[Dataset excerpts]

= = = =

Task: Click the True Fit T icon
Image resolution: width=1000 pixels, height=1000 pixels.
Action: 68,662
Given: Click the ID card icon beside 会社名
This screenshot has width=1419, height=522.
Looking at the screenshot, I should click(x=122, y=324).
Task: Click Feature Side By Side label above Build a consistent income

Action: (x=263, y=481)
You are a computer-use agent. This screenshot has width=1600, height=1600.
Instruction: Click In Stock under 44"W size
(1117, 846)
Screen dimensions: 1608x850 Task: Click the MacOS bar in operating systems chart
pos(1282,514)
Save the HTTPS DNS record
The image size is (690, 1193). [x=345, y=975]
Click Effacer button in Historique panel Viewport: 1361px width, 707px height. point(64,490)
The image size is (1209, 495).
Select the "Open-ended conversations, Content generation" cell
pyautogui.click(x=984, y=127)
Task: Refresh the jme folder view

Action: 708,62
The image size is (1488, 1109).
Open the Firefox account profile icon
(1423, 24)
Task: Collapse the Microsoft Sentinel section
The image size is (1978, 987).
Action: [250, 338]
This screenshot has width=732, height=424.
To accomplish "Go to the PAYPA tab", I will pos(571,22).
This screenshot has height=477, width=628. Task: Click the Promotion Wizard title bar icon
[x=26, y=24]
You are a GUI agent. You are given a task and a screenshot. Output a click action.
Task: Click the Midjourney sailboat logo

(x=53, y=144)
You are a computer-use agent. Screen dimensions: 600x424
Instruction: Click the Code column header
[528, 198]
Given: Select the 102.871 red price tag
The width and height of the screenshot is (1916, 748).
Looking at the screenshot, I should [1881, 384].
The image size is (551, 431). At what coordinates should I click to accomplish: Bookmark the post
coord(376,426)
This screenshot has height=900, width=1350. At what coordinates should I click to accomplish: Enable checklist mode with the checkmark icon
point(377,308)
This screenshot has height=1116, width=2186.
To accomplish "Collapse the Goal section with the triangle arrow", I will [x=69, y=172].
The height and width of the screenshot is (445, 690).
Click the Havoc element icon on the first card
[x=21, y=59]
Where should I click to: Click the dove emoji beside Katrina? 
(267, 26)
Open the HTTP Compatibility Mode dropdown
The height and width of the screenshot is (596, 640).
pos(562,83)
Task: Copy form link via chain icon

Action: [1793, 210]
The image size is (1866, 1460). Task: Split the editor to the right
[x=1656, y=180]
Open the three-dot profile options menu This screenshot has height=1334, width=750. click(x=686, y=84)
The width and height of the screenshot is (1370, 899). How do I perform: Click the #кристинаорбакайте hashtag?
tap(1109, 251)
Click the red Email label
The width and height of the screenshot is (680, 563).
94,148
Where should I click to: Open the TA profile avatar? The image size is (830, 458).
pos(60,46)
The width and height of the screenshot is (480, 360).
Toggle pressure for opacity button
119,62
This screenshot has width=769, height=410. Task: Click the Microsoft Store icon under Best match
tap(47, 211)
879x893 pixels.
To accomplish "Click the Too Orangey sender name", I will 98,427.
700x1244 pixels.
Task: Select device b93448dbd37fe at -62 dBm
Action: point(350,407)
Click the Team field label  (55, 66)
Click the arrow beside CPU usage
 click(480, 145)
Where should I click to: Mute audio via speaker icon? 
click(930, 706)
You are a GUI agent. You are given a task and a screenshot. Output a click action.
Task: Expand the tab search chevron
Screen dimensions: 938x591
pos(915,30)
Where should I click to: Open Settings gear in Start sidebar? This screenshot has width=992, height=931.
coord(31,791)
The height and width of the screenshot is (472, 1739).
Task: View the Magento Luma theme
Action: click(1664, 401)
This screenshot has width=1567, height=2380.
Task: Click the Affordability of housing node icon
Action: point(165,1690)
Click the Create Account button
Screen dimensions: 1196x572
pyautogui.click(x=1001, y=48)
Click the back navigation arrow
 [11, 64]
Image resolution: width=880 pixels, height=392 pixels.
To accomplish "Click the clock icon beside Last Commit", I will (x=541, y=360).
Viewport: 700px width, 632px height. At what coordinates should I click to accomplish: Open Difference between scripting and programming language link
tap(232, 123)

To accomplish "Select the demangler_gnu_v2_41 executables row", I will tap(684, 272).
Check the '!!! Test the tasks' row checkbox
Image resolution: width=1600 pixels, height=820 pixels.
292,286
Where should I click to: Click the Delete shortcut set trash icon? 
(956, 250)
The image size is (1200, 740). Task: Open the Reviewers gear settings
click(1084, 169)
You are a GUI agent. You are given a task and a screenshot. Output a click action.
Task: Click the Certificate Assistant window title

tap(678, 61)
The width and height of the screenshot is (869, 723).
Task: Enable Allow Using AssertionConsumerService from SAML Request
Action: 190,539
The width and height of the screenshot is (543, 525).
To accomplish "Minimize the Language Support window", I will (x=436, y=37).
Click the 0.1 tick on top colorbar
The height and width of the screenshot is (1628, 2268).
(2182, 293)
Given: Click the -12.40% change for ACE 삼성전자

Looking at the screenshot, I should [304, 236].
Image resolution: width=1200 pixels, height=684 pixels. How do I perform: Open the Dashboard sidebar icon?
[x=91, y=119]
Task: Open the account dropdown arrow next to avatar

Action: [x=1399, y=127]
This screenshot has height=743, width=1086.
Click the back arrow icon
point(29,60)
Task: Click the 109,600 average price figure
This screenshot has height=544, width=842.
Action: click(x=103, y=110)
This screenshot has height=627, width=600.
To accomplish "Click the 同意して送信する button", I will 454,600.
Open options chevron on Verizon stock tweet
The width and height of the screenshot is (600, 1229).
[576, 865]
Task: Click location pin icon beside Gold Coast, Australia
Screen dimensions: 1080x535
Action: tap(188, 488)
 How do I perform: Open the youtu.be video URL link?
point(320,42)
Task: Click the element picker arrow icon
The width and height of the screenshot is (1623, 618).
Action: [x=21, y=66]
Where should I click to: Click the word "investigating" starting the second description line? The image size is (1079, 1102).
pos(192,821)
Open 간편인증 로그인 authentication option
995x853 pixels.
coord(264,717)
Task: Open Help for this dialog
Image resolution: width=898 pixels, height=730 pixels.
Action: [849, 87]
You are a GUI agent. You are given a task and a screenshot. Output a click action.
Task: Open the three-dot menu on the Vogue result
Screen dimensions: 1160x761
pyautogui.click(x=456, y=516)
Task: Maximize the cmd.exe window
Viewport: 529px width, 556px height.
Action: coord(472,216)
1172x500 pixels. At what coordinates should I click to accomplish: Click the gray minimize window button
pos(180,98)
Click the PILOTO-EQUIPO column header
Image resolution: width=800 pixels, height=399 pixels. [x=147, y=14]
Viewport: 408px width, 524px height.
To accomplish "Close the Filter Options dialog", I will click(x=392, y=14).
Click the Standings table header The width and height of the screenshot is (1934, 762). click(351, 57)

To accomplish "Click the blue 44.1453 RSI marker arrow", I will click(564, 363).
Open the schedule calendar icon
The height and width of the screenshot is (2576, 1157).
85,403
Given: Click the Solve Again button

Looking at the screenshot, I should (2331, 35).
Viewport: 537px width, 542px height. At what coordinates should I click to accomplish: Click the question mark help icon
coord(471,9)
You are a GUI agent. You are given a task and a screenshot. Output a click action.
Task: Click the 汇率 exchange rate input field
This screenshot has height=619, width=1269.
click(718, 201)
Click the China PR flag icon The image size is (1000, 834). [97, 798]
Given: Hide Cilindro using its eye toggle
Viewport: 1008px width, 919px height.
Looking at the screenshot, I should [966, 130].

= = = =

- **Task objective**: Retype every line of the data, keeping each one exactly as it is.

- **Solution to this problem**:
Task: Click the True Fit T icon
Image resolution: width=1000 pixels, height=1000 pixels.
Action: 68,662
Given: Click the ID card icon beside 会社名
This screenshot has width=1419, height=522.
Looking at the screenshot, I should click(x=122, y=324).
Task: Click Feature Side By Side label above Build a consistent income

Action: (x=263, y=481)
You are a computer-use agent. This screenshot has width=1600, height=1600.
Instruction: Click In Stock under 44"W size
(1117, 846)
Screen dimensions: 1608x850 Task: Click the MacOS bar in operating systems chart
pos(1282,514)
Save the HTTPS DNS record
The image size is (690, 1193). [x=345, y=975]
Click Effacer button in Historique panel Viewport: 1361px width, 707px height. point(64,490)
The image size is (1209, 495).
Select the "Open-ended conversations, Content generation" cell
pyautogui.click(x=984, y=127)
Task: Refresh the jme folder view

Action: 708,62
The image size is (1488, 1109).
Open the Firefox account profile icon
(1423, 24)
Task: Collapse the Microsoft Sentinel section
The image size is (1978, 987).
Action: [250, 338]
This screenshot has width=732, height=424.
To accomplish "Go to the PAYPA tab", I will pos(571,22).
This screenshot has height=477, width=628. Task: Click the Promotion Wizard title bar icon
[x=26, y=24]
You are a GUI agent. You are given a task and a screenshot. Output a click action.
Task: Click the Midjourney sailboat logo

(x=53, y=144)
You are a computer-use agent. Screen dimensions: 600x424
Instruction: Click the Code column header
[528, 198]
Given: Select the 102.871 red price tag
The width and height of the screenshot is (1916, 748).
Looking at the screenshot, I should [1881, 384].
The image size is (551, 431). At what coordinates should I click to accomplish: Bookmark the post
coord(376,426)
This screenshot has height=900, width=1350. At what coordinates should I click to accomplish: Enable checklist mode with the checkmark icon
point(377,308)
This screenshot has height=1116, width=2186.
To accomplish "Collapse the Goal section with the triangle arrow", I will [x=69, y=172].
The height and width of the screenshot is (445, 690).
Click the Havoc element icon on the first card
[x=21, y=59]
Where should I click to: Click the dove emoji beside Katrina? 
(267, 26)
Open the HTTP Compatibility Mode dropdown
The height and width of the screenshot is (596, 640).
pos(562,83)
Task: Copy form link via chain icon

Action: [1793, 210]
The image size is (1866, 1460). Task: Split the editor to the right
[x=1656, y=180]
Open the three-dot profile options menu This screenshot has height=1334, width=750. click(x=686, y=84)
The width and height of the screenshot is (1370, 899). How do I perform: Click the #кристинаорбакайте hashtag?
tap(1109, 251)
Click the red Email label
The width and height of the screenshot is (680, 563).
94,148
Where should I click to: Open the TA profile avatar? The image size is (830, 458).
pos(60,46)
The width and height of the screenshot is (480, 360).
Toggle pressure for opacity button
119,62
This screenshot has width=769, height=410. Task: Click the Microsoft Store icon under Best match
tap(47, 211)
879x893 pixels.
To accomplish "Click the Too Orangey sender name", I will 98,427.
700x1244 pixels.
Task: Select device b93448dbd37fe at -62 dBm
Action: point(350,407)
Click the Team field label  (55, 66)
Click the arrow beside CPU usage
 click(480, 145)
Where should I click to: Mute audio via speaker icon? 
click(930, 706)
You are a GUI agent. You are given a task and a screenshot. Output a click action.
Task: Expand the tab search chevron
Screen dimensions: 938x591
pos(915,30)
Where should I click to: Open Settings gear in Start sidebar? This screenshot has width=992, height=931.
coord(31,791)
The height and width of the screenshot is (472, 1739).
Task: View the Magento Luma theme
Action: click(1664, 401)
This screenshot has width=1567, height=2380.
Task: Click the Affordability of housing node icon
Action: point(165,1690)
Click the Create Account button
Screen dimensions: 1196x572
pyautogui.click(x=1001, y=48)
Click the back navigation arrow
 [11, 64]
Image resolution: width=880 pixels, height=392 pixels.
To accomplish "Click the clock icon beside Last Commit", I will (x=541, y=360).
Viewport: 700px width, 632px height. At what coordinates should I click to accomplish: Open Difference between scripting and programming language link
tap(232, 123)

To accomplish "Select the demangler_gnu_v2_41 executables row", I will tap(684, 272).
Check the '!!! Test the tasks' row checkbox
Image resolution: width=1600 pixels, height=820 pixels.
292,286
Where should I click to: Click the Delete shortcut set trash icon? 
(956, 250)
The image size is (1200, 740). Task: Open the Reviewers gear settings
click(1084, 169)
You are a GUI agent. You are given a task and a screenshot. Output a click action.
Task: Click the Certificate Assistant window title

tap(678, 61)
The width and height of the screenshot is (869, 723).
Task: Enable Allow Using AssertionConsumerService from SAML Request
Action: 190,539
The width and height of the screenshot is (543, 525).
To accomplish "Minimize the Language Support window", I will (x=436, y=37).
Click the 0.1 tick on top colorbar
The height and width of the screenshot is (1628, 2268).
(2182, 293)
Given: Click the -12.40% change for ACE 삼성전자

Looking at the screenshot, I should [304, 236].
Image resolution: width=1200 pixels, height=684 pixels. How do I perform: Open the Dashboard sidebar icon?
[x=91, y=119]
Task: Open the account dropdown arrow next to avatar

Action: [x=1399, y=127]
This screenshot has height=743, width=1086.
Click the back arrow icon
point(29,60)
Task: Click the 109,600 average price figure
This screenshot has height=544, width=842.
Action: click(x=103, y=110)
This screenshot has height=627, width=600.
To accomplish "Click the 同意して送信する button", I will 454,600.
Open options chevron on Verizon stock tweet
The width and height of the screenshot is (600, 1229).
[576, 865]
Task: Click location pin icon beside Gold Coast, Australia
Screen dimensions: 1080x535
Action: tap(188, 488)
 How do I perform: Open the youtu.be video URL link?
point(320,42)
Task: Click the element picker arrow icon
The width and height of the screenshot is (1623, 618).
Action: [x=21, y=66]
Where should I click to: Click the word "investigating" starting the second description line? The image size is (1079, 1102).
pos(192,821)
Open 간편인증 로그인 authentication option
995x853 pixels.
coord(264,717)
Task: Open Help for this dialog
Image resolution: width=898 pixels, height=730 pixels.
Action: [849, 87]
You are a GUI agent. You are given a task and a screenshot. Output a click action.
Task: Open the three-dot menu on the Vogue result
Screen dimensions: 1160x761
pyautogui.click(x=456, y=516)
Task: Maximize the cmd.exe window
Viewport: 529px width, 556px height.
Action: coord(472,216)
1172x500 pixels. At what coordinates should I click to accomplish: Click the gray minimize window button
pos(180,98)
Click the PILOTO-EQUIPO column header
Image resolution: width=800 pixels, height=399 pixels. [x=147, y=14]
Viewport: 408px width, 524px height.
To accomplish "Close the Filter Options dialog", I will click(x=392, y=14).
Click the Standings table header The width and height of the screenshot is (1934, 762). click(351, 57)

To accomplish "Click the blue 44.1453 RSI marker arrow", I will click(564, 363).
Open the schedule calendar icon
The height and width of the screenshot is (2576, 1157).
85,403
Given: Click the Solve Again button

Looking at the screenshot, I should (2331, 35).
Viewport: 537px width, 542px height. At what coordinates should I click to accomplish: Click the question mark help icon
coord(471,9)
You are a GUI agent. You are given a task and a screenshot. Output a click action.
Task: Click the 汇率 exchange rate input field
This screenshot has height=619, width=1269.
click(718, 201)
Click the China PR flag icon The image size is (1000, 834). [97, 798]
Given: Hide Cilindro using its eye toggle
Viewport: 1008px width, 919px height.
Looking at the screenshot, I should [966, 130].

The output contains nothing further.